*Testo fornito:*
----------------------------------------

16 maggio 2012

Tra Italia e Svizzera la primavera porta il disgelo



Finalmente! E’ il caso di dirlo, perché l’inverno delle fredde relazioni bilaterali è durato troppo a lungo. Non che nel passato tra la Svizzera e l’Italia i rapporti siano stati sempre ottimi e amichevoli come spesso si dice e si scrive, ma in genere il buon senso e la reciproca convenienza finivano per prevalere. Nell’attuale controversia sulla fiscalità tra i due Paesi sembravano invece prevalere fino a pochi giorni fa sentimenti di diffidenza e di ripicca.

Dopo il lungo rifiuto del precedente ministro del tesoro Tremonti (forse il più malvisto in Svizzera in assoluto) di sedersi a un tavolo di negoziato, anche il nuovo ministro e presidente del Consiglio Monti si è ostinato per mesi a rifiutare persino l’avvio di un dialogo.

L’atteggiamento del presidente Napolitano
Un ulteriore segnale della freddezza delle relazioni italo-svizzere è dato dal rifiuto del Presidente della Repubblica Giorgio Napolitano di compiere una visita di Stato in Svizzera. Sembrerebbe – il condizionale è d’obbligo in mancanza di conferme ufficiali – che il Presidente Napolitano abbia declinato l’invito del governo elvetico a visitare la Svizzera su consiglio del premier Monti fino a quando la situazione non si sarà chiarita e normalizzata.

Il Presidente Giorgio Napolitano declina l'invito della Presidente
della Confederazione Eveline Widmer-Schlumpf a visitare la Svizzera
L’atteggiamento del Presidente Napolitano non è irrilevante alla luce della storia dei rapporti italo-svizzeri. Anche in passato furono registrati momenti di tensione tra i due Paesi, ma vennero prontamente superati, anche grazie a visite di Stato. Vorrei ricordarne alcune significative degli ultimi decenni.

Da Gronchi ad Azeglio Ciampi
Nel marzo 1962 toccò al Presidente Giovanni Gronchi porre fine al malcontento suscitato nel novembre 1961 dalle esternazioni accusatorie nei confronti della Svizzera del ministro italiano Sullo. Il presidente Gronchi e il presidente della Confederazione Paul Chaudet, nel riaffermare i sentimenti di amicizia tra i due popoli, auspicarono per il futuro una ancora più stretta collaborazione.

----------------------------------------

*Cosa fare:*
A - Secondo il testo sui rapporti tra Italia e Svizzera, perché l'atteggiamento del Presidente Napolitano non è irrilevante? Rispondi in non più di tre frasi.
B - Porta avanti il testo sui rapporti tra Italia e Svizzera, ripartendo subito dopo l'ultima frase.
L'elenco qui sotto non ha alcun ruolo in questo lavoro.

*Elenco fornito:*

----------------------------------------

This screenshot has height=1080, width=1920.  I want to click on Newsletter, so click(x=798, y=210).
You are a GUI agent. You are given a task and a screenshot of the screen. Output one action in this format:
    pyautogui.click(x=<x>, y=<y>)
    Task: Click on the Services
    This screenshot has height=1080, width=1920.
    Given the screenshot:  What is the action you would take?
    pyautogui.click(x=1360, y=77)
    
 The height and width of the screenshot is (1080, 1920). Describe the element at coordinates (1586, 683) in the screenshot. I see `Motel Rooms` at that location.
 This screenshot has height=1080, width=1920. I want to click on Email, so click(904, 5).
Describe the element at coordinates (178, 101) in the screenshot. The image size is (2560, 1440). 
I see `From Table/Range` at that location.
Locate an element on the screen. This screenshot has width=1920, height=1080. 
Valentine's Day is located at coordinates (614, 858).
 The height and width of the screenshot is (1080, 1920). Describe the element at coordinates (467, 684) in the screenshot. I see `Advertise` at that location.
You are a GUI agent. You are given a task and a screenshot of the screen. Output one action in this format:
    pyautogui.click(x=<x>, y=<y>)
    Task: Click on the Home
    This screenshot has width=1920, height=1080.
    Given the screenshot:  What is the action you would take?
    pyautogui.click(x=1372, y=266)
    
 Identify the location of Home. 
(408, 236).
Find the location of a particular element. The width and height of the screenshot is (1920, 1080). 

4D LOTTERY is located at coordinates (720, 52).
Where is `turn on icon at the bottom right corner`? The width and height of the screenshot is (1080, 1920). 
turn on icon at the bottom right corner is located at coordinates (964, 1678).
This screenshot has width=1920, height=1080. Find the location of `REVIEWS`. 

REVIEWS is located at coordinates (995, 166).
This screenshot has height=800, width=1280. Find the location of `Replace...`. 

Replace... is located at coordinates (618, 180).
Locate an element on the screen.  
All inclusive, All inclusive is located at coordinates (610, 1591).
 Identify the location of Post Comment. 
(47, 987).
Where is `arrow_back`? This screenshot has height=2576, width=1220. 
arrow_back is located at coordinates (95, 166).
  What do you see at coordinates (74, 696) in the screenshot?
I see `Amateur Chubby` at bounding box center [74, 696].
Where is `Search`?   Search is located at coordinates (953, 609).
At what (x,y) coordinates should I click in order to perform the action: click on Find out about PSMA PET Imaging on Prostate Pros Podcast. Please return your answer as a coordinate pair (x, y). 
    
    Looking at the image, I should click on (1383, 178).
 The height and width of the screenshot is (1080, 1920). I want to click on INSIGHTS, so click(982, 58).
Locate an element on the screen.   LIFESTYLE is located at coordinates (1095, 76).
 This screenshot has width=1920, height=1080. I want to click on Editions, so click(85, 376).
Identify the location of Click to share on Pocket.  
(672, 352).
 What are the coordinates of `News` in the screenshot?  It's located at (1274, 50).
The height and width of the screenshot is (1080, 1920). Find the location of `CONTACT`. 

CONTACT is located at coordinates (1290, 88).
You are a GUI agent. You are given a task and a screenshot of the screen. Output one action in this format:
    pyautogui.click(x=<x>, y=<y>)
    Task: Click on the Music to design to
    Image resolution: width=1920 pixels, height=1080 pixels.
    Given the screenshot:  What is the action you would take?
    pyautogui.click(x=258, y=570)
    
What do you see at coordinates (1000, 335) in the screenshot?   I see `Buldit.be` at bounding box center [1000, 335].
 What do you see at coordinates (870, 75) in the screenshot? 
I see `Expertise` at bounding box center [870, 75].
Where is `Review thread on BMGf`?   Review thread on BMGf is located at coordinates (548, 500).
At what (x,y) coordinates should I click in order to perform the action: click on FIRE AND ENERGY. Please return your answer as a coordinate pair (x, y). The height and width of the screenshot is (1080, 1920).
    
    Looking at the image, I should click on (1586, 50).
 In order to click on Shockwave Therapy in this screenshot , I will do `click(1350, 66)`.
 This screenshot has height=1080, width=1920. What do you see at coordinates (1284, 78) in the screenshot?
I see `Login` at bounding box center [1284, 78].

----------------------------------------

*Le risposte:*
A - L'atteggiamento di Napolitano non è irrilevante per via della storia dei rapporti tra Italia e Svizzera. Anche in passato ci sono stati momenti di tensione tra i due Paesi. Furono però superati in fretta, anche grazie a visite di Stato.

B -
Nel 1977, per superare le difficoltà create dalle «sgradevoli» accuse nei confronti delle autorità federali espresse dal sottosegretario Franco Foschi bastò la disapprovazione dell’allora ministro degli esteri Forlani.
Nel 1980, ad agitare nuovamente le acque tranquille delle relazioni italo-svizzere provvide più o meno involontariamente l’ambasciatore italiano a Berna Gerardo Zampaglione, che in un rapporto al Ministero finito sui giornali esprimeva giudizi pesanti sulla politica di neutralità della Svizzera e sui comportamenti degli svizzeri ispirati secondo lui alla cupidigia e al massimo profitto. Nel 1981, toccò al Presidente della Repubblica Sandro Pertini ristabilire alla grande il clima di amicizia e di collaborazione tra l’Italia e la Svizzera. Il Presidente della Confederazione Kurt Furgler affermò in quell'occasione che i numerosi italiani che risiedono in Svizzera «ormai fanno parte della comunità elvetica».
Le successive visite di Stato in Svizzera di presidenti della Repubblica non furono destinate a sanare ferite procurate dall’una o dall’altra parte, ma a rafforzare i vincoli d’amicizia e di collaborazione. In quella «informale» di Cossiga nel 1985, che considerò una tappa della «diplomazia del buon senso», non ci furono discorsi ufficiali, ma furono un’occasione per esprimere i suoi sentimenti di profonda stima nei confronti della Svizzera e l’auspicio che i legami di amicizia che uniscono i due Paesi diventino sempre più profondi e più solidi.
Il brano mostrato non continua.